Learn not to compare people or yourself with others. Know that everyone’s Life design, including yours, is unique.
The other day we were at dinner at a friend’s place. The conversation veered around the new Indian Super League that features football clubs from across the country competing in a never-before format. Someone wanted to know who owned the club from Chennai – Chennaiyin FC. When she was told that it was co-owned by the Bollywood star Abhishek Bachchan (AB Jr) she remarked sarcastically, “Now that he’s not doing well in films, he has taken to sports, is it?”
She then went on to berate AB Jr: “He’s not a patch on his legendary father. His father is such an iconic star. This guy pales in comparison.”
I am not going to defend AB Jr, though I must confess that I like him. People do have mixed views about him and his work – just as they do of any film actor. I believe, for instance, in Mani Ratnam’s Yuva (2004) and Guru (2007), AB Jr was exceptional. And he has been consistently good in several other films – although many of them have not been very successful at the Box Office. I haven’t met him personally but I know several people who have worked with him – and all of them uniformly attest that he is an exceptionally warm, friendly person, a livewire on the sets and a thorough professional. Indeed, AB Sr, the venerable Amitabh Bachchan, is a Super Star. And he is light years ahead in the business – not just ahead of his son, but of almost everyone else! So I wonder why we must compare father and son – and, therefore, constantly judge AB Jr with a clear, unavoidable bias toward his father?
All of us have this urge to compare ourselves with others and others with still others. Comparisons lead us to one of two outcomes – a superiority complex or an inferiority complex. Both outcomes are manifestations of the ego. The truth is that you compare yourself with others because you are egoistic. So, if you stop comparing, you will have effectively dropped the ego.
Osho, the Master, asks us to learn from nature. He cites the example of a man standing in front of a tall tree and saying that he feels small. There are so many small trees and shrubs around this tall tree – but they don’t express their “smallness”. They simply go on living, swaying in the wind and co-existing in the presence of the tall tree. Why does this man alone feel small in front of the tall tree? Osho tells us that only we, humans, compare. And that’s because we allow our egos to lead us. Similarly, we are the only species who judge others. A is better than B. B is inferior to C. AB Jr is not as good as his father. NaMo is better than Manmohan Singh. Shoba De is better than Arundhati Roy. And on and on we go. Passing judgment. Comparing people.
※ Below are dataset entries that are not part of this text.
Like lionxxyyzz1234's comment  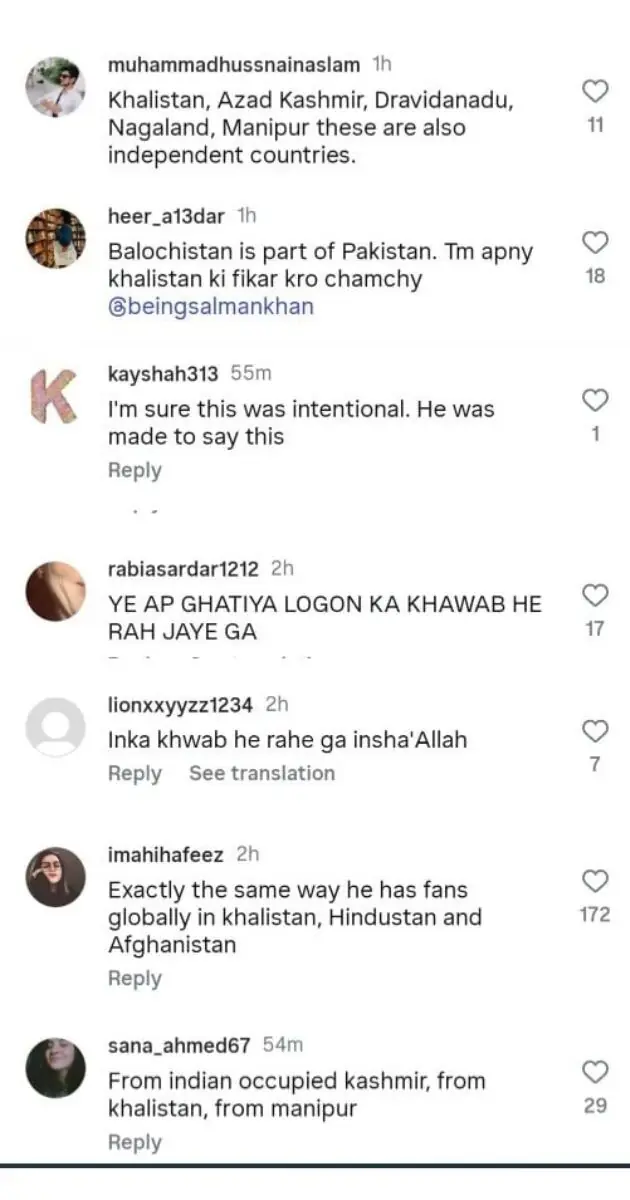[595, 731]
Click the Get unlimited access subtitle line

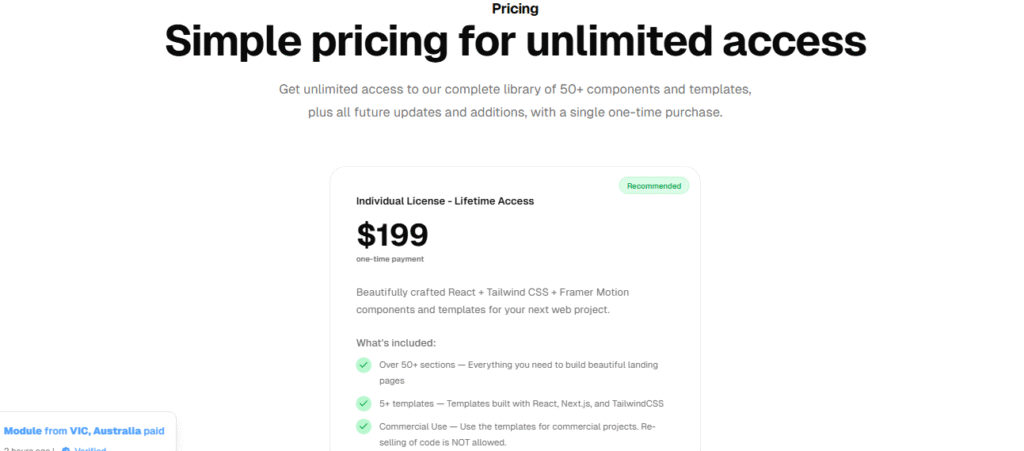click(x=515, y=90)
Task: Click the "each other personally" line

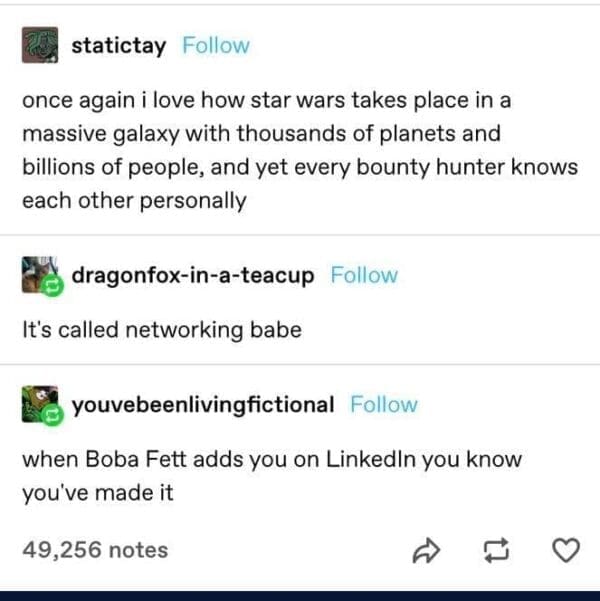Action: [134, 201]
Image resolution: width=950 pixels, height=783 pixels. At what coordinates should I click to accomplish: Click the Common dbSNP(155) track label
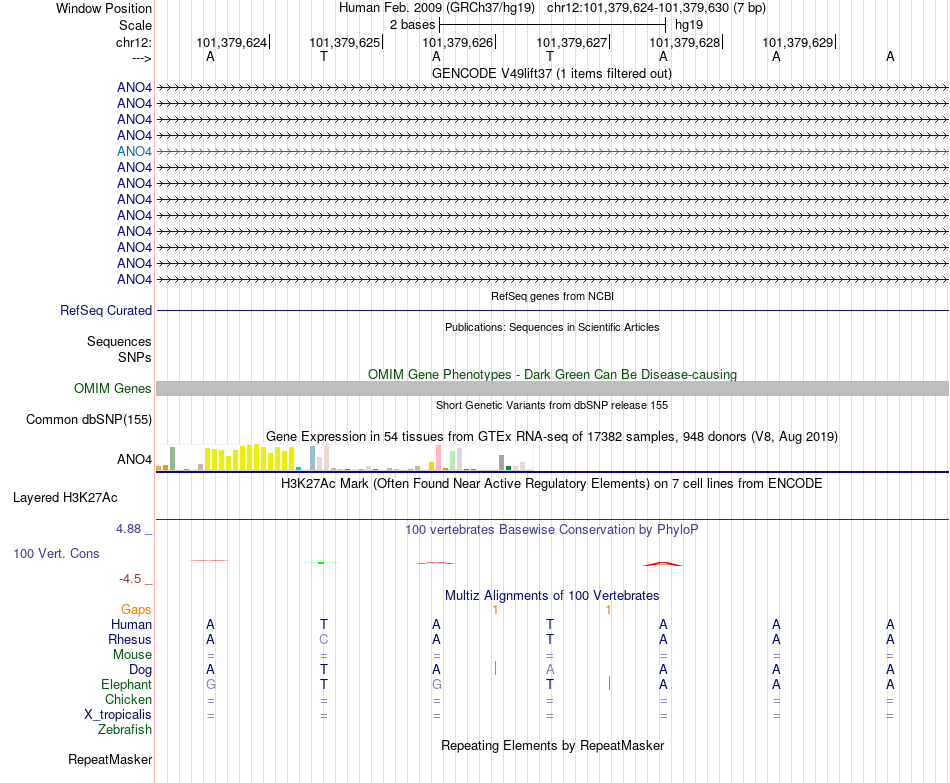88,419
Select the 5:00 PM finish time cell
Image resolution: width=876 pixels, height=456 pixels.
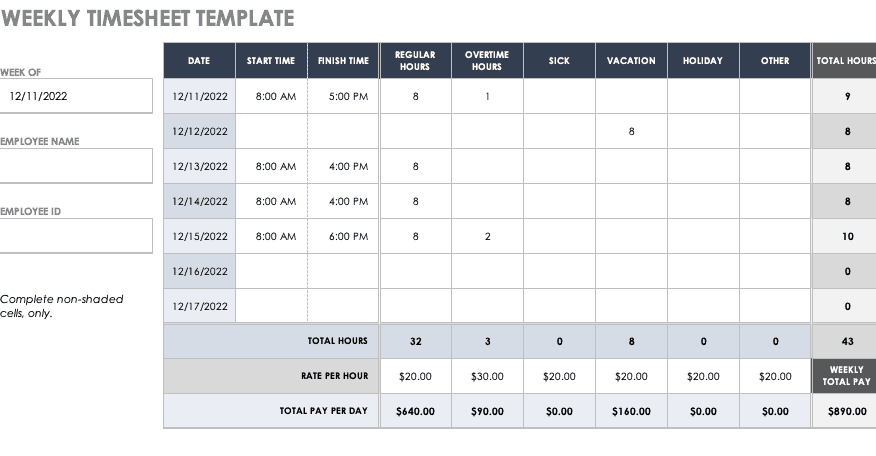click(x=343, y=97)
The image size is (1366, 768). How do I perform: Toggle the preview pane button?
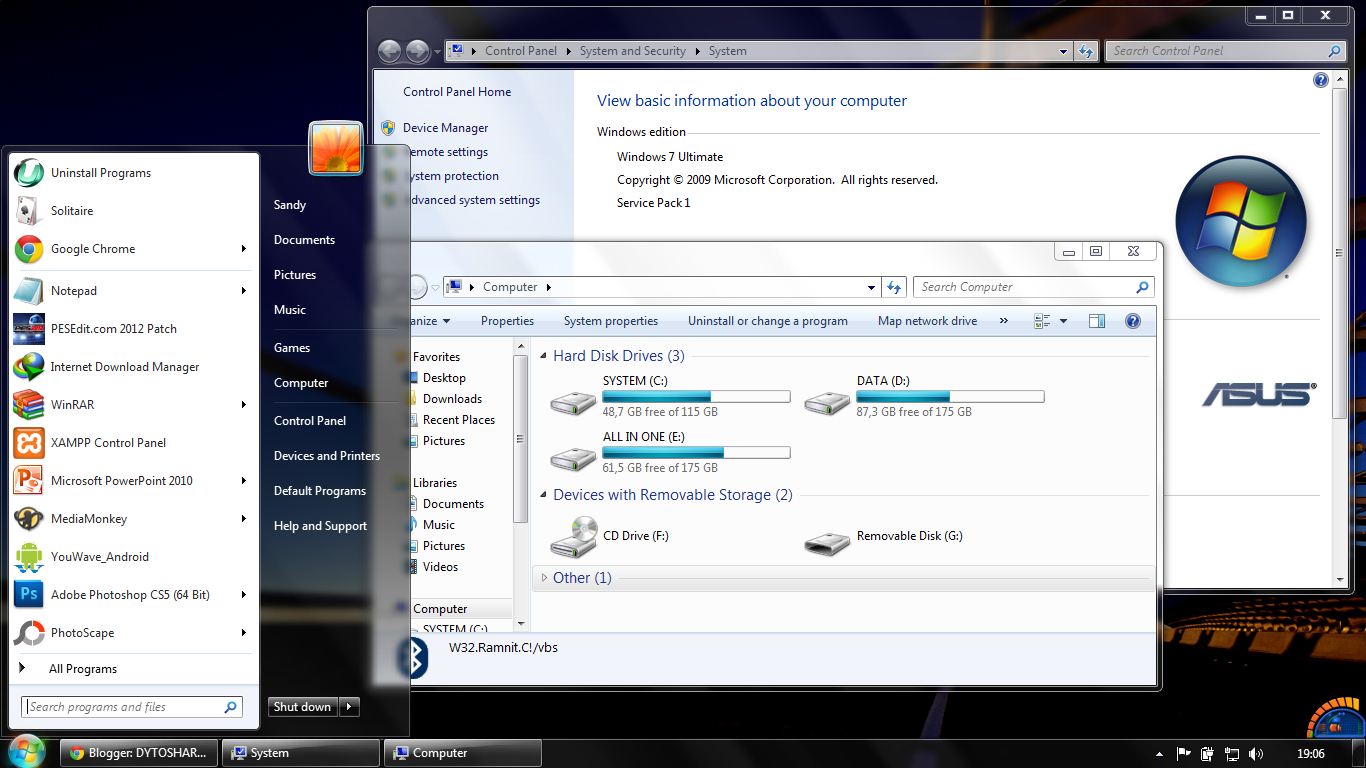pos(1097,321)
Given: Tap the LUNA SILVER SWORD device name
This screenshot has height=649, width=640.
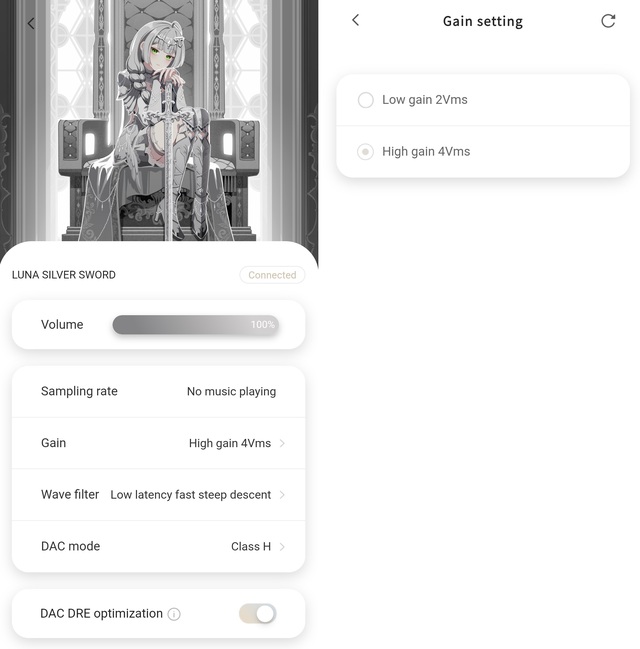Looking at the screenshot, I should point(64,275).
And presiding over our ill-informed, half-baked opinions – reassuring ourselves that we are the most important specimen in our species.
Comparing yourself with others and feeling superior leads you to insecurity, and through that to suffering – because you never want to lose that social (superior) status. Comparing yourself with others and feeling inferior leads you to suffering because you are constantly pining to become something or someone that you are not. Bottomline – in either case, you are inviting suffering into your Life. You must realize that no matter how hard you compare yourself with others or judge others in comparison with others, comparisons have absolutely no use. You will be who you are. And people you compare yourself – or others – with will be who they are. Comparisons, therefore, are a total waste of time and precious personal energy. They get no one anywhere.
The intelligent way to live is to know who you are and simply be at peace with yourself. And even if you don’t know who you are, just being at peace with the way you are, avoiding comparing yourself with others, is the way to be!